When I met Amina, a young solar technician in
Garissa, Kenya, she stood on a tin rooftop tightening bolts on a newly
installed solar panel while her daughter slept gently on her back. “This work
is my future,” she said. “But it’s also how we build a better Africa—clean
energy, good jobs, less worry.”
Her hopes echo the ambition of Agenda 2063, the African Union’s
roadmap for a prosperous, climate-resilient continent. And they illuminate why
Africa–EU cooperation is central to accelerating a people-centred green
transition.
Europe’s Global
Gateway Africa–Europe Investment Package, aiming to mobilise €150
billion for sustainable infrastructure and clean energy, has opened opportunities
for renewable projects, climate-smart agriculture, and digital tools for
resilience. Yet cooperation must evolve to address real constraints in Africa’s
transition—energy poverty, technology gaps, high debt burdens, weak grids, and
limited climate finance.
Across the Sahel, farmers are restoring degraded
soils through agro-ecological techniques supported by EU programmes like AgriFI and DeSIRA, proving that partnership can strengthen resilience and
food security. In Nairobi, Kigali, and Accra, young innovators are transforming waste into new value—plastic into construction materials, textiles into innovative fabrics, and organics into biogas—supported by the EU–AU Circular Economy Agenda. Circularity offers a powerful
pathway for job creation, emissions reduction, and resource efficiency.
However, friction points in Africa–EU relations are becoming increasingly difficult to ignore.

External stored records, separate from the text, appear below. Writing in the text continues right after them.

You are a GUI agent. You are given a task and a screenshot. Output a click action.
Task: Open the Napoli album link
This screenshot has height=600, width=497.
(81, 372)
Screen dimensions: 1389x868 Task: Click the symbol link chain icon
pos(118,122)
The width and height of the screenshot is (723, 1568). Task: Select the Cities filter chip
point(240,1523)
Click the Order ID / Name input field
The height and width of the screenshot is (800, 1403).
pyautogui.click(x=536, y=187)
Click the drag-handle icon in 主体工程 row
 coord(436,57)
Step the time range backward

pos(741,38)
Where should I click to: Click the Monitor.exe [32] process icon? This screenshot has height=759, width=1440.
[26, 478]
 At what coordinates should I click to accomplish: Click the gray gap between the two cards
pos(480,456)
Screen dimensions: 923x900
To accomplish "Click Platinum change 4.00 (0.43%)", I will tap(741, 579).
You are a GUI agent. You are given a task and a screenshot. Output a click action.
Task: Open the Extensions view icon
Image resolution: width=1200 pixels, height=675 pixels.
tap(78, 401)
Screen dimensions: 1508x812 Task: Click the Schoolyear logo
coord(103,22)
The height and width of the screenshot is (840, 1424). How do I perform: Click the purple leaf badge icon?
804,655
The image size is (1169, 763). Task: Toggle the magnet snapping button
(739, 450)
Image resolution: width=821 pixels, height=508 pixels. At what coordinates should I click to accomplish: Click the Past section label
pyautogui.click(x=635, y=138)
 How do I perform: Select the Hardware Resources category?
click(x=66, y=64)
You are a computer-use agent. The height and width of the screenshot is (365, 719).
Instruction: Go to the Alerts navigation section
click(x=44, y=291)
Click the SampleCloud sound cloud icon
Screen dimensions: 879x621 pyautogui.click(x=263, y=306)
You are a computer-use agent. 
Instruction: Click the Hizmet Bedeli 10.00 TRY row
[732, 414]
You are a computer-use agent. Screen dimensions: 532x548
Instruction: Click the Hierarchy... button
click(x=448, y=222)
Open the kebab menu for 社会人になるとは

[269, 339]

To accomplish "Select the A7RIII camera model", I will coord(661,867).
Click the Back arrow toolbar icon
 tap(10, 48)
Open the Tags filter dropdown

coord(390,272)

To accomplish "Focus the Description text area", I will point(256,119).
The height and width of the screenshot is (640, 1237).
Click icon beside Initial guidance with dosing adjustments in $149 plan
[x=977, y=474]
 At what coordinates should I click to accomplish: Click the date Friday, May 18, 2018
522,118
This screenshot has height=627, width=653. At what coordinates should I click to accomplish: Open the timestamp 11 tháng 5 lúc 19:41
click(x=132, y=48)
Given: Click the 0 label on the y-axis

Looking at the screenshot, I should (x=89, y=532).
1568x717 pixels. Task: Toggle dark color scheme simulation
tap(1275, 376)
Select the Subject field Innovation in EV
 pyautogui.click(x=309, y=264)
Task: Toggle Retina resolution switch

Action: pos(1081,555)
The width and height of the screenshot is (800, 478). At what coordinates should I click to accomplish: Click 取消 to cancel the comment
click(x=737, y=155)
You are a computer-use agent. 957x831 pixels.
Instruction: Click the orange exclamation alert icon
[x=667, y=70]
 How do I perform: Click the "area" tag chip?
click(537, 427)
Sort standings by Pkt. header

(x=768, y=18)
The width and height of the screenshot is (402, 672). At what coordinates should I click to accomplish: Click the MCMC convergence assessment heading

African leaders and businesses have raised concerns
about the EU’s unilateral trade
mechanisms, particularly the Carbon
Border Adjustment Mechanism (CBAM) and the EU Deforestation Regulation (EUDR).
For many exporters—from steel manufacturers in
Egypt to coffee growers in Uganda—CBAM is seen as a de facto barrier, introduced without adequate transitional support
or recognition of historical responsibility. Producers fear increased
compliance costs, reduced competitiveness, and the risk of being priced out of
EU markets.
Similarly, the EUDR, while rooted in legitimate
environmental goals, has created anxiety among smallholder farmers who lack the
digital tools and geolocation systems required to prove their products—coffee,
cocoa, rubber—are deforestation-free. As one coffee farmer in Eastern Uganda put
it, “We want forests protected. But don’t shut the door while we are still
learning how to comply.”
These concerns underscore a broader principle repeatedly emphasised in UN Climate negotiation processes: climate action must be just, differentiated, and supportive of development needs. African negotiators at the annual Conference of the Parties (COP) meetings, including the recently concluded COP30 in Belem, Brazil, underscore the need for transition periods, capacity-building, and finance to ensure that climate-related trade measures do not intensify inequality or erode livelihoods.
The way forward is cooperation, not conditionality.
The EU can support Africa by investing in traceability systems, providing
technology transfer for low-carbon industrialisation, and aligning CBAM and
EUDR implementation with Africa’s realities. Joint Africa–EU platforms need to ensure policies are co-designed, not
imposed.
As the sun sets over Amina’s village, her daughter
wakes and reaches toward the glowing solar panels. Amina smiles. “By the time
she grows up,” she says, “I hope our whole region will run on clean energy—and thrive
doing it.”
Her hope is a blueprint. With equitable
partnerships, shared innovation, and policies that uplift rather than exclude, Africa–EU cooperation can drive a green
transition that is resilient, fair, circular, and true to the vision of Agenda 2063.